Za Rzepą (a "Rzepa" za PAPem):
Publicysta Rafał Ziemkiewicz przeprosi Adama Michnika za słowa: "[Michnik] robił wszystko, abyśmy nawet nie poznali nazwisk komunistycznych zbrodniarzy". Przewiduje to treść ugody, zawartej w lutym przed Sądem Okręgowym w Warszawie.

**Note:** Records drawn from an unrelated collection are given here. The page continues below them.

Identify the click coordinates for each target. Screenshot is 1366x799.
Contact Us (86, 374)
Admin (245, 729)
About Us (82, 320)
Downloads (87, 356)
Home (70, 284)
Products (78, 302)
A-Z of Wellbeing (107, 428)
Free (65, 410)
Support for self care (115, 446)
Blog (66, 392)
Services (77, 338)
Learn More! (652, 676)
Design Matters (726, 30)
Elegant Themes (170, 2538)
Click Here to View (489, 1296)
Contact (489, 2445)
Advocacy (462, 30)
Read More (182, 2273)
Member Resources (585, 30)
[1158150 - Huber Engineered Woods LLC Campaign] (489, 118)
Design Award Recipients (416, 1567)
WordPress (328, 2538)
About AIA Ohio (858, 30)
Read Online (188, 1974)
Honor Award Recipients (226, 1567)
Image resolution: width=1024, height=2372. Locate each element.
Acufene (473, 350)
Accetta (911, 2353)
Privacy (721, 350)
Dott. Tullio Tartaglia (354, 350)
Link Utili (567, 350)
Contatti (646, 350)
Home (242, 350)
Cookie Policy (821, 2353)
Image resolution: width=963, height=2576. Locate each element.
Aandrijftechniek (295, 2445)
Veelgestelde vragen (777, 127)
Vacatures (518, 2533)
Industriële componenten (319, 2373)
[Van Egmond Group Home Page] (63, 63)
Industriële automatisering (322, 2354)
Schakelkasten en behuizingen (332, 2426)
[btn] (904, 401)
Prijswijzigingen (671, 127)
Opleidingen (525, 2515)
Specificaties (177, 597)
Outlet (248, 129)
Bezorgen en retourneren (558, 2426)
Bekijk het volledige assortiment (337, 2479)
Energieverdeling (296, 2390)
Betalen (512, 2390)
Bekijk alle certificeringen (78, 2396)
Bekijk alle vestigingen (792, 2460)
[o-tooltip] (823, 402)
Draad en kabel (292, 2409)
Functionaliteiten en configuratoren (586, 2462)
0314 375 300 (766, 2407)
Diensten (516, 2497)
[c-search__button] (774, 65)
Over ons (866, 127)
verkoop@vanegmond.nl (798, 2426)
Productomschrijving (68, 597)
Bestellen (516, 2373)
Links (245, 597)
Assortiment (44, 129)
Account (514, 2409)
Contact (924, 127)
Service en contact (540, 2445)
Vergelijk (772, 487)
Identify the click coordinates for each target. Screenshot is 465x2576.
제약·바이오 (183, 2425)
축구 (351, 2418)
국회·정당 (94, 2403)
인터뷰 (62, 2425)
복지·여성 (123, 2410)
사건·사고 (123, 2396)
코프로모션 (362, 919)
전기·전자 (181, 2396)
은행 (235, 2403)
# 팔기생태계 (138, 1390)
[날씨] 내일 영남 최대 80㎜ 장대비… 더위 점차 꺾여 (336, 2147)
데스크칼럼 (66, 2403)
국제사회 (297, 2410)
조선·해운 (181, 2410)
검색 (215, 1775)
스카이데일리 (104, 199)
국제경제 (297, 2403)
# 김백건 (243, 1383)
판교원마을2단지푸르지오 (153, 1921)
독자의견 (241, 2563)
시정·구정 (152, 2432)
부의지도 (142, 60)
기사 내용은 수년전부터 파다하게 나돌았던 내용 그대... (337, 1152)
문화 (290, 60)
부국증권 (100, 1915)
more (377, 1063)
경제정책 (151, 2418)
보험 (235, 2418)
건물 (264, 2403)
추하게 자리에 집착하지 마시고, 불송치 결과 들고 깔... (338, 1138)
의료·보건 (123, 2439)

Na jej mocy w "Newsweeku" ukaże się wkrótce oświadczenie wydawcy pisma oraz Ziemkiewicza, w dziennikarz stwierdzi, że nie chciał sugerować, jakoby Michnik "współuczestniczył w ukrywaniu prawdy o zbrodniach komunistycznych lub chronił ich sprawców przed odpowiedzialnością". "Jeśli zostałem tak zrozumiany i dobra osobiste Adama Michnika doznały przez to uszczerbku, przepraszam" – ma oświadczyć Ziemkiewicz.
Apologies accepted, captain Needa. Ale panie ministrze Ziobro, larum grają! IV Rzeczpospolita w niebezpieczeństwie! A ty na Kamińskiego nie siadasz? Sędziego w kajdankach nie wyprowadzasz? Konferencji prasowej waść nie zwołujesz? Macie już tylko dwa lata na te wygłupy, może warto przedtem jeszcze spróbować odzyskać sądy?
Obserwuj RSS dla wpisu.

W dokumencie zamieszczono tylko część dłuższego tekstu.